[AIM OF THE EXERCISE]: Format the material as a Markdown table with the columns Row and Material line, starting at the line that contains "The width and" and ending at the line that contains "coord(34,365)". Give each line its own numbered row and leave out blank lines.

[WORKING DATA]:
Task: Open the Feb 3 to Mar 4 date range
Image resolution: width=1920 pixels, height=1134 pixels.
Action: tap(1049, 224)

--

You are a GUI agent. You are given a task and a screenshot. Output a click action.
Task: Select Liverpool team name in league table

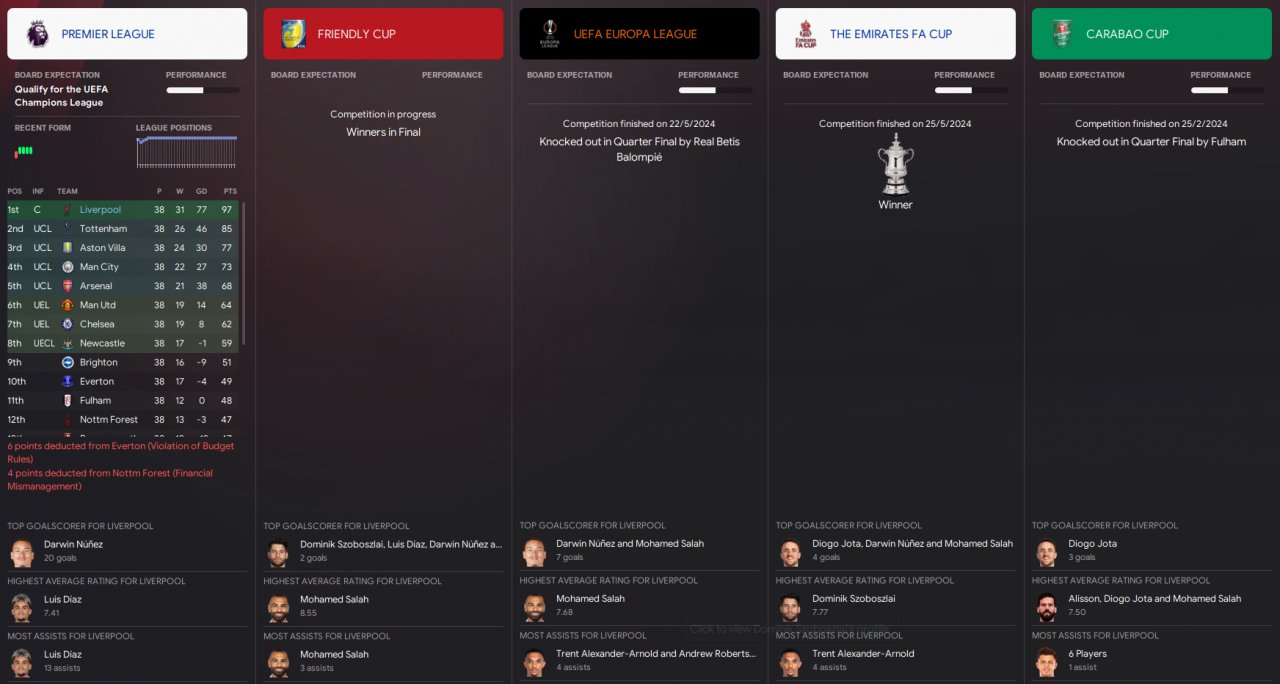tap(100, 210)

...

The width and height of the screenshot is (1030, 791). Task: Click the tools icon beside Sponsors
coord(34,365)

[EXERCISE RESPONSE]:
| Row | Material line |
|---|---|
| 1 | The width and height of the screenshot is (1030, 791). Task: Click the tools icon beside Sponsors |
| 2 | coord(34,365) |